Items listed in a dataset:
-------

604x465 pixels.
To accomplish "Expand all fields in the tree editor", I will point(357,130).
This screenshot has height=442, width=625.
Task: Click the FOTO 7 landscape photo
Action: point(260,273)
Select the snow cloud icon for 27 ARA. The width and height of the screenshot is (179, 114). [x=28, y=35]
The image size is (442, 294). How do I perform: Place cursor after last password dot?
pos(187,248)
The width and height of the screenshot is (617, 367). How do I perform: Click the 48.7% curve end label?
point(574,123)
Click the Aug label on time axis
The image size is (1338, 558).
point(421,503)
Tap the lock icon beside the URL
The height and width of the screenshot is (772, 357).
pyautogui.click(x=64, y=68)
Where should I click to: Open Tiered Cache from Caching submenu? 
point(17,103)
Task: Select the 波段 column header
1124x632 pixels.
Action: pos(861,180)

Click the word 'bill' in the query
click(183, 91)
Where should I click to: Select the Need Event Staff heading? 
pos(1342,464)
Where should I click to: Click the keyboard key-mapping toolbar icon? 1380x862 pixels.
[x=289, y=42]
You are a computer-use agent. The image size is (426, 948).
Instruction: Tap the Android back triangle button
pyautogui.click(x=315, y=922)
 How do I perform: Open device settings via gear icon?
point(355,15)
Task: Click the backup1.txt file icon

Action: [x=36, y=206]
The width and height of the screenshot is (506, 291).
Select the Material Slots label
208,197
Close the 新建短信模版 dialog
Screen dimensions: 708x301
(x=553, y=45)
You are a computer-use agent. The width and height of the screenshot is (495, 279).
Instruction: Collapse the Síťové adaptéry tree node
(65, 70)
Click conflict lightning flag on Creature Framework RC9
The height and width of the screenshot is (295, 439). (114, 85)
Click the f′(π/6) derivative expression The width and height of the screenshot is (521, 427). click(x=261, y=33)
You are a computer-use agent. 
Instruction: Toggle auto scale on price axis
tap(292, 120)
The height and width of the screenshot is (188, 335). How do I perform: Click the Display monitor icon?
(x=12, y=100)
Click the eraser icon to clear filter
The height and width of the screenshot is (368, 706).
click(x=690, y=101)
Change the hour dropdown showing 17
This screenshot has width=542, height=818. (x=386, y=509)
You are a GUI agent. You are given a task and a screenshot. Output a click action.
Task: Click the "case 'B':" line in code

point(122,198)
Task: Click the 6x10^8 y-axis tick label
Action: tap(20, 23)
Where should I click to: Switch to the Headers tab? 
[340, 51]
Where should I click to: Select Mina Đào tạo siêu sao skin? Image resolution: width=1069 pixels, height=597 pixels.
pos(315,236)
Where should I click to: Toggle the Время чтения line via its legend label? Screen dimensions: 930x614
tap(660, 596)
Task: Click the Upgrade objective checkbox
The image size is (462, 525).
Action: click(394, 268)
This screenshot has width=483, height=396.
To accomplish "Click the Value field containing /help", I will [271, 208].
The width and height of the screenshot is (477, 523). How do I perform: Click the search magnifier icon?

-------

EXERCISE GOAL: Please arrange the rows from the start of the records through the line containing "tap(292, 120)" as a numbered list, leaving out blank lines.

EXERCISE RESULT:
1. 604x465 pixels.
2. To accomplish "Expand all fields in the tree editor", I will point(357,130).
3. This screenshot has height=442, width=625.
4. Task: Click the FOTO 7 landscape photo
5. Action: point(260,273)
6. Select the snow cloud icon for 27 ARA. The width and height of the screenshot is (179, 114). [x=28, y=35]
7. The image size is (442, 294). How do I perform: Place cursor after last password dot?
8. pos(187,248)
9. The width and height of the screenshot is (617, 367). How do I perform: Click the 48.7% curve end label?
10. point(574,123)
11. Click the Aug label on time axis
12. The image size is (1338, 558).
13. point(421,503)
14. Tap the lock icon beside the URL
15. The height and width of the screenshot is (772, 357).
16. pyautogui.click(x=64, y=68)
17. Where should I click to: Open Tiered Cache from Caching submenu? 
18. point(17,103)
19. Task: Select the 波段 column header
20. 1124x632 pixels.
21. Action: pos(861,180)
22. Click the word 'bill' in the query
23. click(183, 91)
24. Where should I click to: Select the Need Event Staff heading? 
25. pos(1342,464)
26. Where should I click to: Click the keyboard key-mapping toolbar icon? 1380x862 pixels.
27. [x=289, y=42]
28. You are a computer-use agent. The image size is (426, 948).
29. Instruction: Tap the Android back triangle button
30. pyautogui.click(x=315, y=922)
31.  How do I perform: Open device settings via gear icon?
32. point(355,15)
33. Task: Click the backup1.txt file icon
34. Action: [x=36, y=206]
35. The width and height of the screenshot is (506, 291).
36. Select the Material Slots label
37. 208,197
38. Close the 新建短信模版 dialog
39. Screen dimensions: 708x301
40. (x=553, y=45)
41. You are a computer-use agent. The width and height of the screenshot is (495, 279).
42. Instruction: Collapse the Síťové adaptéry tree node
43. (65, 70)
44. Click conflict lightning flag on Creature Framework RC9
45. The height and width of the screenshot is (295, 439). (114, 85)
46. Click the f′(π/6) derivative expression The width and height of the screenshot is (521, 427). click(x=261, y=33)
47. You are a computer-use agent. 
48. Instruction: Toggle auto scale on price axis
49. tap(292, 120)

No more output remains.